Snapshot Isolation
Snapshot Isolation
When multiple systems interact with the same data simultaneously, chaos can easily ensue. If an analyst runs a query that takes five minutes to execute, and a data pipeline deletes half the records in the table during minute three, what happens to the analyst’s query? Does it return half old data and half new data? Does it crash?
In legacy data lakes built on implicit directory structures (like Apache Hive), these “phantom reads” and “dirty reads” were a constant plague. Modern data lakehouses solve this entirely by implementing a transactional guarantee known as Snapshot Isolation.
Snapshot Isolation guarantees that all reads made in a transaction will see a consistent snapshot of the database, exactly as it existed at the moment the transaction started. The reader is completely isolated from any concurrent changes made by other transactions.
Protecting the Readers
In a table format like Apache Iceberg, every committed state of the table is represented by an immutable Snapshot.
When an analyst executes a SELECT query, the query engine asks the catalog for the current active Snapshot (let’s call it Snapshot V1). The engine then begins reading the data files referenced by V1.
While the analyst’s query is running, a massive Apache Spark ETL job wakes up and begins appending millions of new rows to the table. The Spark job writes new Parquet data files and builds a new metadata tree for Snapshot V2. Once finished, Spark atomically updates the catalog pointer to make V2 the new active Snapshot.
Under Snapshot Isolation, the analyst’s query is entirely unaffected by the Spark job. The analyst’s query remains locked onto the metadata tree for Snapshot V1. It will only read the Parquet files that existed when V1 was created. It will not see any of the new data files added by V2, nor will it crash if V2 logically deleted some of the old files (because Iceberg does not physically delete files until they expire).
Readers never block writers, and writers never block readers.

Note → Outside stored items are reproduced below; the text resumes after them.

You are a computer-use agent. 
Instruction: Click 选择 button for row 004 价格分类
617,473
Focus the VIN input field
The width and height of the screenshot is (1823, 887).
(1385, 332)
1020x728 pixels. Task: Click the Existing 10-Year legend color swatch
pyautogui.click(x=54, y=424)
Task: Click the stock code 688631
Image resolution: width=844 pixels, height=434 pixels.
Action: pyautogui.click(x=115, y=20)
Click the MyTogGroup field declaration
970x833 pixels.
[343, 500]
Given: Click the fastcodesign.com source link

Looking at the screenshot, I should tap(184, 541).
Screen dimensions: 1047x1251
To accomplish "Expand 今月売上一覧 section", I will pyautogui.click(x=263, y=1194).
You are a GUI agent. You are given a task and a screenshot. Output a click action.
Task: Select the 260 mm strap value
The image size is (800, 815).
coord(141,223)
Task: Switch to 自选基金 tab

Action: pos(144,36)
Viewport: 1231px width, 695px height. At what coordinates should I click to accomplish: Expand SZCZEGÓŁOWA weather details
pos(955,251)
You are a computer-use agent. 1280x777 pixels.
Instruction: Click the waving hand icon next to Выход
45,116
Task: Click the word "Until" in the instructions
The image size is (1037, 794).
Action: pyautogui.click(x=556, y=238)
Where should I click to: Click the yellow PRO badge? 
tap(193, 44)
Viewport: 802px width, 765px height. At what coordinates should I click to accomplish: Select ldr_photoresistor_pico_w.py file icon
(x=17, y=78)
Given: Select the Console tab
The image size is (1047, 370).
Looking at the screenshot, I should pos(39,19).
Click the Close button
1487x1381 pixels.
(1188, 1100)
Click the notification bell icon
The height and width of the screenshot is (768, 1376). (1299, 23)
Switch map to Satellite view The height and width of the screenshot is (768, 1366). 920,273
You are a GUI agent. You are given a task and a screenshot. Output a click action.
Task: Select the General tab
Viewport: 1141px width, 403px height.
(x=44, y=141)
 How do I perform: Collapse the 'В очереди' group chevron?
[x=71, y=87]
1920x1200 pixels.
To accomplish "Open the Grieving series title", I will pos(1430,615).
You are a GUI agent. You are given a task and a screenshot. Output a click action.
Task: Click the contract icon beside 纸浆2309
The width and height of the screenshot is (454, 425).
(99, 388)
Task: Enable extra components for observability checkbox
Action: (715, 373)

Diagram 1: Protecting Readers via Isolation
Protecting the Writers
Snapshot Isolation also manages the chaos of concurrent writers. What happens if two different Spark jobs try to write to the table at the exact same time?
Both Job A and Job B start their transactions by reading the current state: Snapshot V1. They both process their data, write their new physical Parquet files, and construct their new metadata trees in isolation.
Job A finishes slightly faster. It issues a Compare-and-Swap (CAS) request to the catalog: “Update the pointer to my new metadata file, assuming the current pointer is still V1.” Because the pointer is still V1, the catalog accepts the atomic swap. Job A successfully commits Snapshot V2.
A fraction of a second later, Job B attempts to commit. It issues its CAS request: “Update the pointer to my new metadata file, assuming the current pointer is still V1.” The catalog rejects the request because the pointer is now V2.
Job B has failed its initial commit. Under Snapshot Isolation, Job B must now catch the exception, download the metadata for the new V2 Snapshot, reconcile its intended changes against the new state (ensuring there are no logical conflicts), and attempt to commit again as Snapshot V3.
Diagram 2: Handling Concurrent Writers
The Lakehouse Difference
Snapshot Isolation is a standard feature in proprietary relational databases like PostgreSQL or Oracle. The breakthrough of the data lakehouse is bringing this enterprise-grade transactional guarantee to massive scale on distributed cloud object storage.
By leveraging immutable files, explicit metadata tracking, and atomic catalog operations, formats like Apache Iceberg provide strict Snapshot Isolation without the need for a central, monolithic database server, enabling true decoupled compute and storage.